30.8.08

O futuro da imprensa é muito incerto

"Eu já fui repórter de jornal. Comecei minha carreira no The New York Times, cobrindo o plantão da delegacia de polícia de Newark, em 1959", escreveu o historiador Robert Darnton, 69 anos, num artigo publicado em junho no The New York Review of Books. Em 1968, Darnton ingressou na Universidade Princeton e fez carreira como um dos maiores historiadores americanos do século XX. Atualmente diretor da Biblioteca da Universidade Harvard, ele concedeu a ÉPOCA uma longa entrevista sobre o futuro do livro e das bibliotecas na era da internet (que poderá ser lida a partir deste sábado na edição impressa). Selecionamos para o site as impressões de Darnton sobre as novas atribuições da profissão repórter e sobre o futuro do jornalismo.

ÉPOCA – O senhor começou sua carreira nos anos 1960 como repórter do jornal The New York Times. Como vê o papel do jornalismo na era da Internet?
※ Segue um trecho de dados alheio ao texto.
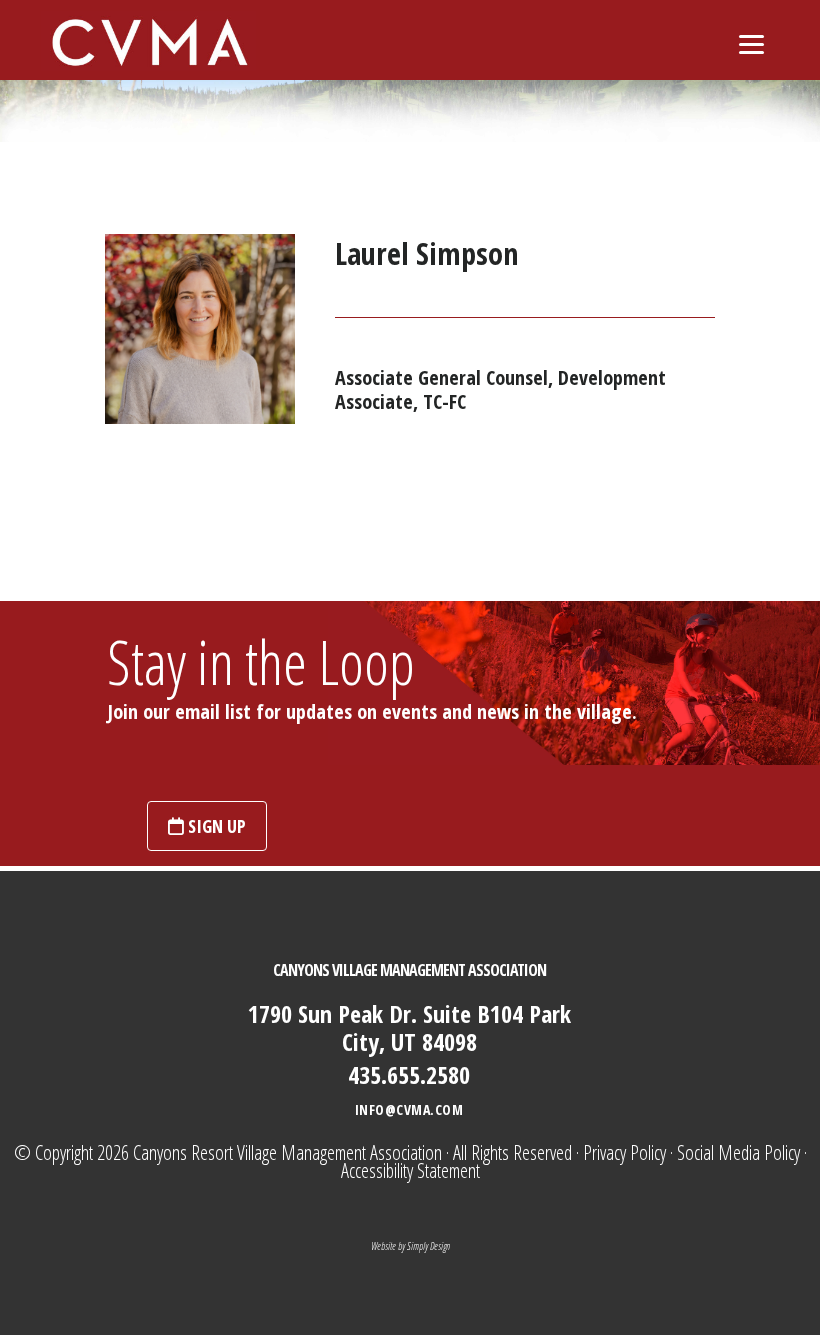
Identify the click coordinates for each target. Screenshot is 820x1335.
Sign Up (215, 826)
Robert Darnton – Os jornais enfrentam uma severa crise financeira em todo o mundo. O jornal tradicional está perdendo publicidade, sua principal fonte de receita, e também leitores, que preferem se informar lendo as versões on-line do The New York Times, por exemplo. A reação do jornal é vender publicidade on-line. Mas as contas não fecham e os lucros caem. A conseqüência é a demissão de repórteres e a redução do total de correspondentes estrangeiros. É o que está acontecendo no Washington Post, no Chicago Tribune e no New York Times. Eu não acho que o Times vai falir. É um exemplo de como a nova mídia afeta a tradicional.
ÉPOCA – O mesmo fenômeno acontece no Brasil?
Darnton – Eu adoro o Brasil! Já fui várias vezes e conheço bem sua imprensa. Vocês têm grandes jornais, como O Globo e a Folha de S.Paulo. No entanto, era de esperar que ocorresse o mesmo. Trata-se de um fenômeno mundial. Os jornalistas agora precisam escrever suas reportagens, mas também a versão on-line e um blog, além de gravar um vídeo. A coisa não tem fim, pois eles precisam reescrever tudo a cada 30 minutos, se não fica desatualizado. A vida não está fácil para os repórteres de jornal.
ÉPOCA – O que fazer?

Darnton – O futuro da imprensa é muito incerto. Se a imprensa escrita está sofrendo, não é porque a imprensa on-line é muito melhor – em sua maioria ela é composta por amadores que participam de blogs e semeiam informações erradas. O lado positivo é que surgiu um espírito “faça você mesmo” no jornalismo caseiro. O negativo é que o profissional cuidadoso e experiente, aquele que cobre temas específicos e importantes, está perdendo o emprego. Estamos passando por um período de transição e eu ainda não sei o que o futuro nos reserva. É óbvio que o futuro do jornalismo será eletrônico. Espero que diários de qualidade como O Globo e a Folha de S. Paulo sobrevivam. Mas, para tanto, terão que criar formas híbridas de comunicação, por exemplo, usando dispositivos portáteis. Não vai ser nada fácil.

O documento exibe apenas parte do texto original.